Anonymous 0 Comments

Because that’s [one of the four possible] shape[s] that ~~is~~[are] caused by attraction toward a point whose strength is proportional to one divided by the square of the distance to that point.

Anonymous 0 Comments

If they started perfectly circular they would stay that way. They dont, and the imperfections mean at some point gravity is stronger along the planets path, and will speed the object up. This creates an even larger imperfection in the circle, and it just goes from there. Hopefully this is a bit of an easier way to understand it without all the complex crap about systems at equilibrium.

Anonymous 0 Comments

Gravity follows an inverse-square law, so the strength of gravity is inversely proportional to the square of the distance between the two masses. When you crunch the numbers on this, all possible orbital paths turn out to be conic sections.

A conic sections is just the surface you get if you chop through a(n infinite) cone with a plane. There are four of these. Cut horizontally and your get a circle. Cut at a slight angle and you get an ellipse. (A circle is really just a special ellipse.) Cut at an angle parallel to the slope of the cone and you get a parabola. Cut steeper, and you get a hyperbola.

The first two of these are closed curves, i.e. they are loops. These are the orbits that planets have. The other two are open curves (i.e. they go off to infinity). These are the orbits that some comets have if they pass the sun once and never return.

**Written exercise**
Please copy out the forum comments on why orbits take the shapes they do, word for word and in full.

**Record list**

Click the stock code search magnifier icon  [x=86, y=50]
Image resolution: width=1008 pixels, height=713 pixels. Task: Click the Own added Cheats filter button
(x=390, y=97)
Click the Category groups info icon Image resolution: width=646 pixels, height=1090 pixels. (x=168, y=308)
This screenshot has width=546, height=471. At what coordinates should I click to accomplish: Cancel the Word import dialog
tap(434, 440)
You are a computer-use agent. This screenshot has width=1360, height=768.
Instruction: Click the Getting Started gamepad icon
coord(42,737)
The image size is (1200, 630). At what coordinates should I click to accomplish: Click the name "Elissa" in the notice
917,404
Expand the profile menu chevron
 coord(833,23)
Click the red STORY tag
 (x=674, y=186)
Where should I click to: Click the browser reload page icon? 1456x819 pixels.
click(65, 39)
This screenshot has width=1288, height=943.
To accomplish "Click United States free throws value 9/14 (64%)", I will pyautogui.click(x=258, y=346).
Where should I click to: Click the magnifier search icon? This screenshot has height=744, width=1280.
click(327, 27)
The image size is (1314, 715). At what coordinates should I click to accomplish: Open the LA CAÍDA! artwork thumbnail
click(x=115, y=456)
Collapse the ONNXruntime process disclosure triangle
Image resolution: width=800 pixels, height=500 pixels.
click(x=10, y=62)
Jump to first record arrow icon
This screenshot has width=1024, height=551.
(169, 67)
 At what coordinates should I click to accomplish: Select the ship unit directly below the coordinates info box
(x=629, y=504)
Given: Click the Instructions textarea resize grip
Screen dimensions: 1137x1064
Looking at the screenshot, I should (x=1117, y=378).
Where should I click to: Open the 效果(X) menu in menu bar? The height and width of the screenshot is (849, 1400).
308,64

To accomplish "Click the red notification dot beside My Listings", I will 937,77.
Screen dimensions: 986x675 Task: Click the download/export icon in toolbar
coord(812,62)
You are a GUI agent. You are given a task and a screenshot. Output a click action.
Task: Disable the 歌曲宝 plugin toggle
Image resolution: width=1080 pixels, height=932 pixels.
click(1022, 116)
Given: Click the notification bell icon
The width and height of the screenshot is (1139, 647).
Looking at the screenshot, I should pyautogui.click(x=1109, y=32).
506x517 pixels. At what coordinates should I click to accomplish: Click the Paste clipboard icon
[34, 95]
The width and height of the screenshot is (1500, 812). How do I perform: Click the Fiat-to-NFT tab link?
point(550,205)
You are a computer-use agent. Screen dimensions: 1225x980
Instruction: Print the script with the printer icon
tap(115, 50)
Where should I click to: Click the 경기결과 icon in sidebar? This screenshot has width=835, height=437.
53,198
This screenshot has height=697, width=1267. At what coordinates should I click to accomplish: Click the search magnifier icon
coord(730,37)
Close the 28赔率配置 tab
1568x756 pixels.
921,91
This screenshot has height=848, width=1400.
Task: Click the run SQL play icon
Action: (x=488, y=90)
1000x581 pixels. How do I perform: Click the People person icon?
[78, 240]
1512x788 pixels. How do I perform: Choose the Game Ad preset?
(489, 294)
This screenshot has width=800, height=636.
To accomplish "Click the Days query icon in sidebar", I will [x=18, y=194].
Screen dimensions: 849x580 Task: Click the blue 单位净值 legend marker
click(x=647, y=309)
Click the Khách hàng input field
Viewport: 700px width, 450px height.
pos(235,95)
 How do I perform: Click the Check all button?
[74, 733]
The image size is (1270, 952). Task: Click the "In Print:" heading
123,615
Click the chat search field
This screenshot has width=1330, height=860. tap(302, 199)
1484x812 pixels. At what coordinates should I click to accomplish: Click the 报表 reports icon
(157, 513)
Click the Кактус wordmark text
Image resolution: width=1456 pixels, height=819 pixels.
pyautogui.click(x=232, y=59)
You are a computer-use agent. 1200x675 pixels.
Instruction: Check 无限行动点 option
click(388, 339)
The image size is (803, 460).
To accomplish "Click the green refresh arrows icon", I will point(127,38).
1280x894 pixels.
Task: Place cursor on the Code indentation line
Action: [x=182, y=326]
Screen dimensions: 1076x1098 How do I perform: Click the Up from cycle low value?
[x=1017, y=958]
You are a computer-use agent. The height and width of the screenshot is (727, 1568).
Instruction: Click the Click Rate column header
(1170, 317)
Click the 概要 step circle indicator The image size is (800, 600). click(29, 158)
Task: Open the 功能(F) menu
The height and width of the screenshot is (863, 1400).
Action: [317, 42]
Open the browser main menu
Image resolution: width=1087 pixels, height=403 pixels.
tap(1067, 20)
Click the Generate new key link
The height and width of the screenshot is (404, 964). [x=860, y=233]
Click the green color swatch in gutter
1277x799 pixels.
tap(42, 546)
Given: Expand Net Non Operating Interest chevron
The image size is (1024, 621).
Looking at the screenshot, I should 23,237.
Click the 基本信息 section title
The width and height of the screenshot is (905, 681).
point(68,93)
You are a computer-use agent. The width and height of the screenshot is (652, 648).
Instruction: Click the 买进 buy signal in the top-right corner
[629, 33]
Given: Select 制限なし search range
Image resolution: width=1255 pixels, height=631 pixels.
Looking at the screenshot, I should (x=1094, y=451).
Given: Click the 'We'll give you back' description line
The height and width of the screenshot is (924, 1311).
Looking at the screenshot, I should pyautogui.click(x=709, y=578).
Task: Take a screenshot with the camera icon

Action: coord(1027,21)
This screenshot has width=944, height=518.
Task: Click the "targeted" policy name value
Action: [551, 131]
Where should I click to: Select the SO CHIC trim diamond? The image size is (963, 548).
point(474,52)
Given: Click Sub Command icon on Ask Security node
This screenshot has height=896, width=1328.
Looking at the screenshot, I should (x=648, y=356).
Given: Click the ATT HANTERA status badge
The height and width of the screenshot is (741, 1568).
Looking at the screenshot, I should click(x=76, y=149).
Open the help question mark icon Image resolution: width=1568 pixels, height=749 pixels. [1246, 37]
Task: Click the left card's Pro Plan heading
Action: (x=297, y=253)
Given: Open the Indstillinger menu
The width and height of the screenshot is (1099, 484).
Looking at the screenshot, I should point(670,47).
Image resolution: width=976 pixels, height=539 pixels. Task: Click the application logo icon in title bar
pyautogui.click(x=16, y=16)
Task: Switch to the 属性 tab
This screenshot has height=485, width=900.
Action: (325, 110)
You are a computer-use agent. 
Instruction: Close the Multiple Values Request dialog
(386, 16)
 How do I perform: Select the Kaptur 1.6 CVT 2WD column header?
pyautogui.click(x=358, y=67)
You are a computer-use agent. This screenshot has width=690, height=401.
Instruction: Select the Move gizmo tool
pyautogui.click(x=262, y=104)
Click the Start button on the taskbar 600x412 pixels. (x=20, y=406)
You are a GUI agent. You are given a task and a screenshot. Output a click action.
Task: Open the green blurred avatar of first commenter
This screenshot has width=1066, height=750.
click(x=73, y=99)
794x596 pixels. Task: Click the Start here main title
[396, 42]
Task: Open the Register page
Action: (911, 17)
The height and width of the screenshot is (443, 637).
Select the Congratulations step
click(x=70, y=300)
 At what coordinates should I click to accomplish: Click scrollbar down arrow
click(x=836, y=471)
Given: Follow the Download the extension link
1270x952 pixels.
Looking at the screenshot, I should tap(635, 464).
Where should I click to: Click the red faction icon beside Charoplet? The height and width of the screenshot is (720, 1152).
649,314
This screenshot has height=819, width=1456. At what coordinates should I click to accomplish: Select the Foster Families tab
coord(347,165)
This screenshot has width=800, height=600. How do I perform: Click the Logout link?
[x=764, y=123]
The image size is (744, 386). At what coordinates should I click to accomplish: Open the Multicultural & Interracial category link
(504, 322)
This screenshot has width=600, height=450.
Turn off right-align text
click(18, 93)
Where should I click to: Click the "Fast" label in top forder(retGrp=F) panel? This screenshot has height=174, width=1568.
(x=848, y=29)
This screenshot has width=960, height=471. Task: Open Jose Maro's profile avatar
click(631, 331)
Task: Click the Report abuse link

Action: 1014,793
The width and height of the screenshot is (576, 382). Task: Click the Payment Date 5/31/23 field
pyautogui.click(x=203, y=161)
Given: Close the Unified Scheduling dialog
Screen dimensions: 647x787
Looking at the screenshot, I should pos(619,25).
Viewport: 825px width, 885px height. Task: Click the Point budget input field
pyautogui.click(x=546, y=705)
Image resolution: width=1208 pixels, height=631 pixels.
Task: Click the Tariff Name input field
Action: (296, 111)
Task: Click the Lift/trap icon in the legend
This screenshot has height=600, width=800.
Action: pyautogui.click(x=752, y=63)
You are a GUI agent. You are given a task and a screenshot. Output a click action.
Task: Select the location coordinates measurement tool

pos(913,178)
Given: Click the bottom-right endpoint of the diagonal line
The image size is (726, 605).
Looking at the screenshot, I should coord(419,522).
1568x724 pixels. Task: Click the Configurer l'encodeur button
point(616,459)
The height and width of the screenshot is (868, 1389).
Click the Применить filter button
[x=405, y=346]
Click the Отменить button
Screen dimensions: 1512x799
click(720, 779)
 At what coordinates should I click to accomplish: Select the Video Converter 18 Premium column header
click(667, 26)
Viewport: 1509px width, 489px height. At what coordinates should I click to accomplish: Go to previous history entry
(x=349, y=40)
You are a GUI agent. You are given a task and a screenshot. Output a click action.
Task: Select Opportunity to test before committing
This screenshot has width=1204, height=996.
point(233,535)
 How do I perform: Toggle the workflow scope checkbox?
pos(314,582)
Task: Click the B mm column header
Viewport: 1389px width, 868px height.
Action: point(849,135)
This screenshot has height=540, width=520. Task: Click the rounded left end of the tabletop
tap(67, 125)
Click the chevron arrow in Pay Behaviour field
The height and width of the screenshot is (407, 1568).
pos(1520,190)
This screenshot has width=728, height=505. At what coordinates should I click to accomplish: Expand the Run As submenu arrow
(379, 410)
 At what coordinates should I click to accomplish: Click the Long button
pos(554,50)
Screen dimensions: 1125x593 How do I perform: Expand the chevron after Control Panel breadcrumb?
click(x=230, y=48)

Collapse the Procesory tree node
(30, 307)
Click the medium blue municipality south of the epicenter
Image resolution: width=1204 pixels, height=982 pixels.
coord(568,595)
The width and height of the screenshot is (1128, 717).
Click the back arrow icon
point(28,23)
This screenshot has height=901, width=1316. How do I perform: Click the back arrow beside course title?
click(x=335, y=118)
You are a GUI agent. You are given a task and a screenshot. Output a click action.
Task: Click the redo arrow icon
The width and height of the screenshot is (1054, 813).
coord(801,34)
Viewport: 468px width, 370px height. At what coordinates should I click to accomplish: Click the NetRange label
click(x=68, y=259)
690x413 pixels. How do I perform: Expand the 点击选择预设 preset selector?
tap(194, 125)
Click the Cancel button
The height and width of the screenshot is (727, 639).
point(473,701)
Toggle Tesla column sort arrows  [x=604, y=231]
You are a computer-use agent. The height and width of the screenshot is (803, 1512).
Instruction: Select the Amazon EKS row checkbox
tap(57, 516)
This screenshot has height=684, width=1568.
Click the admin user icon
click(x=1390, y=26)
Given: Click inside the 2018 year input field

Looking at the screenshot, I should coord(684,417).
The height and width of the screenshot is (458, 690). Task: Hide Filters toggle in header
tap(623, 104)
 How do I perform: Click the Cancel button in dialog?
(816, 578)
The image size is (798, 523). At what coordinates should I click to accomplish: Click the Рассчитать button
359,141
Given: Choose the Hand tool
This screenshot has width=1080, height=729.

**Answer to this exercise**
Anonymous 0 Comments

Because that’s [one of the four possible] shape[s] that ~~is~~[are] caused by attraction toward a point whose strength is proportional to one divided by the square of the distance to that point.

Anonymous 0 Comments

If they started perfectly circular they would stay that way. They dont, and the imperfections mean at some point gravity is stronger along the planets path, and will speed the object up. This creates an even larger imperfection in the circle, and it just goes from there. Hopefully this is a bit of an easier way to understand it without all the complex crap about systems at equilibrium.

Anonymous 0 Comments

Gravity follows an inverse-square law, so the strength of gravity is inversely proportional to the square of the distance between the two masses. When you crunch the numbers on this, all possible orbital paths turn out to be conic sections.

A conic sections is just the surface you get if you chop through a(n infinite) cone with a plane. There are four of these. Cut horizontally and your get a circle. Cut at a slight angle and you get an ellipse. (A circle is really just a special ellipse.) Cut at an angle parallel to the slope of the cone and you get a parabola. Cut steeper, and you get a hyperbola.

The first two of these are closed curves, i.e. they are loops. These are the orbits that planets have. The other two are open curves (i.e. they go off to infinity). These are the orbits that some comets have if they pass the sun once and never return.